“Bordeaux Concert,” Keith Jarrett (ECM Records)
When Keith Jarrett gently strikes the final note on the opening piece of “Bordeaux Concert,” 15 seconds pass before concertgoers begin to applaud, taking time to savor what they just heard.
New music from our greatest living jazz pianist, now 77, has always been something to relish, and even more so since he stopped performing in 2017 for health reasons.
“Bordeaux Concert” is the third show from Jarrett’s 2016 solo tour released by record label ECM, and it captures him still in peak form. He fills a summer night in southwest France with an improvised 13-part, 78-minute suite that’s an astounding mix of intensity, introspection and invention.
Structure and pacing are a marvel as Jarrett’s on-the-spot composition swings between gorgeous lyricism and dissonant, distressed chromatic explorations that abandon tempo. Some sections offer a struggle pitting order against chaos, rich ringing chords alternating with agitated rumbles of the piano as a percussive machine.
Jarrett gets a groove on, too. After settling into a New Orleans-style blues boogie, he sings a possible saxophone part as his right hand does delightful knuckle-twisting.
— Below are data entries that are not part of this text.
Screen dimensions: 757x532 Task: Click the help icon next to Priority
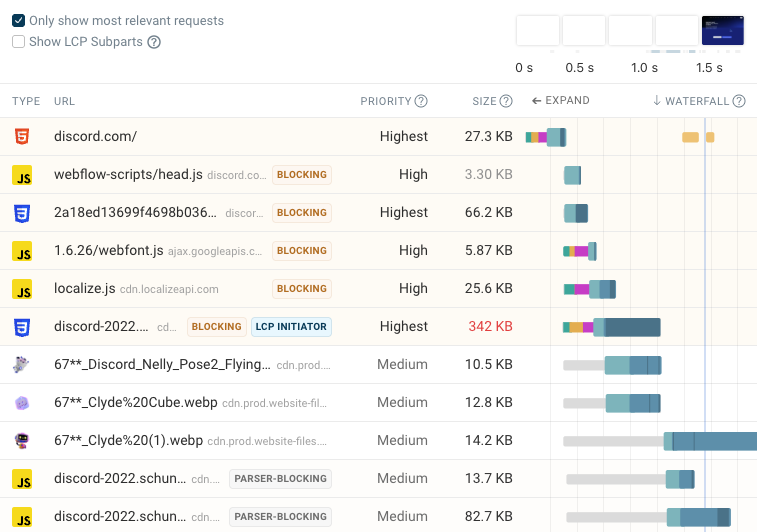point(421,101)
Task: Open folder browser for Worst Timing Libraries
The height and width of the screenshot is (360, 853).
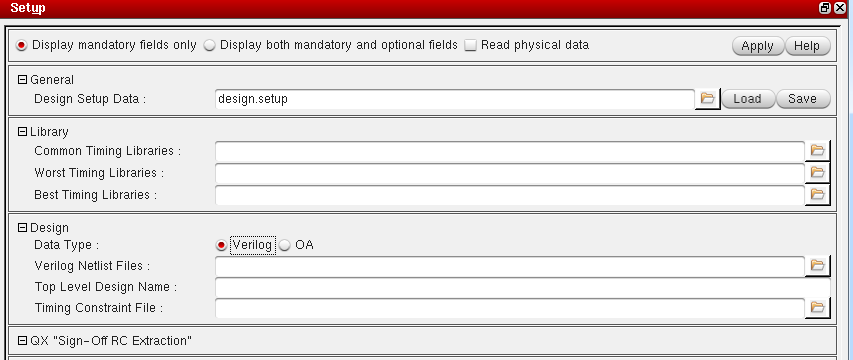Action: click(x=817, y=172)
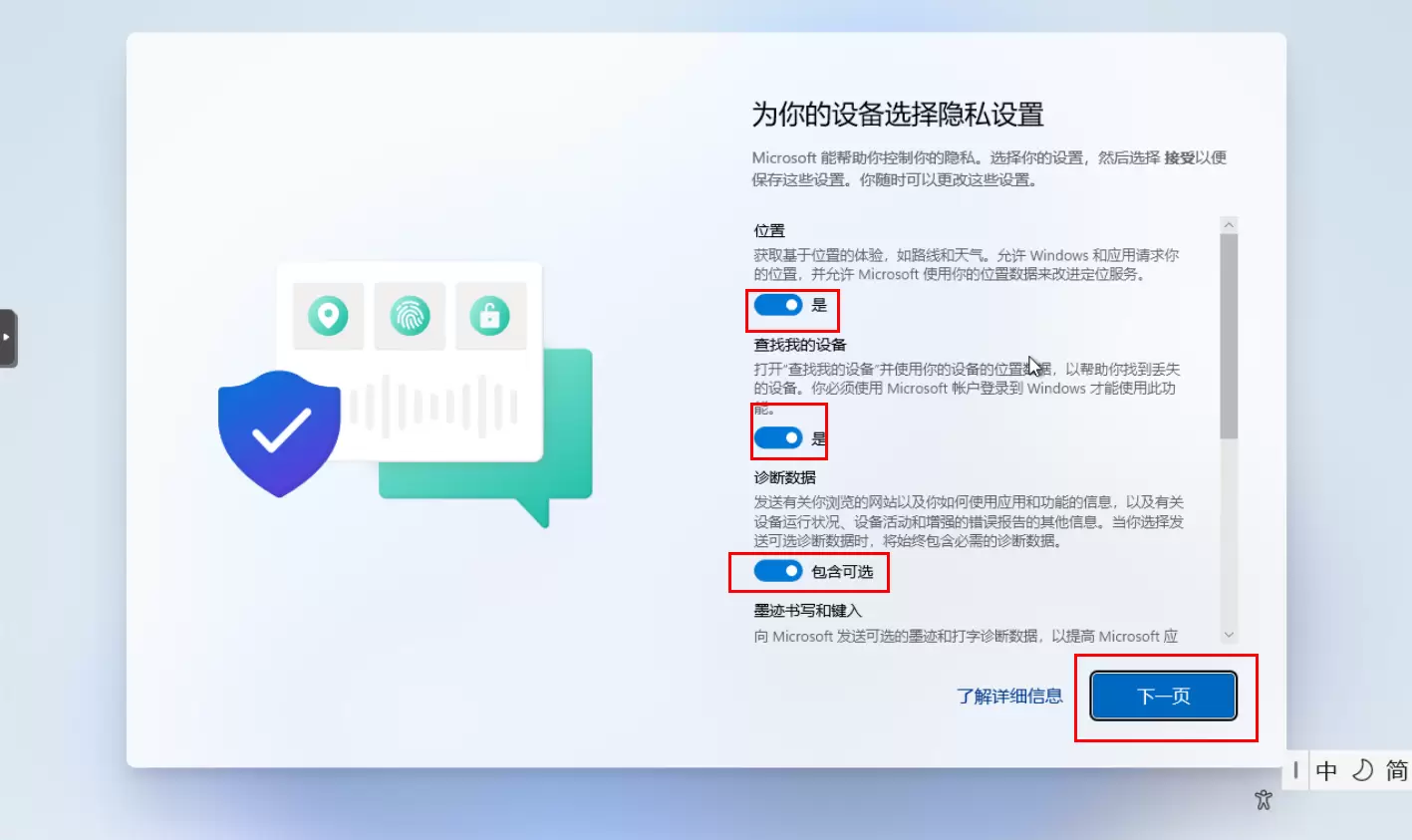Viewport: 1412px width, 840px height.
Task: Toggle the half-moon full/half-width IME icon
Action: click(1362, 770)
There are nods to Jarrett’s Hungarian roots and Bartók, to Debussy and Gershwin. For long stretches he’s at his most romantic and cinematic, as if he’s working out of a lost page from the Great American Songbook, and the music shimmers with beauty.
One yearning melody unfolds like an invitation to hum, and so Jarrett does. He likes what he’s hearing, and it’s easy to understand why.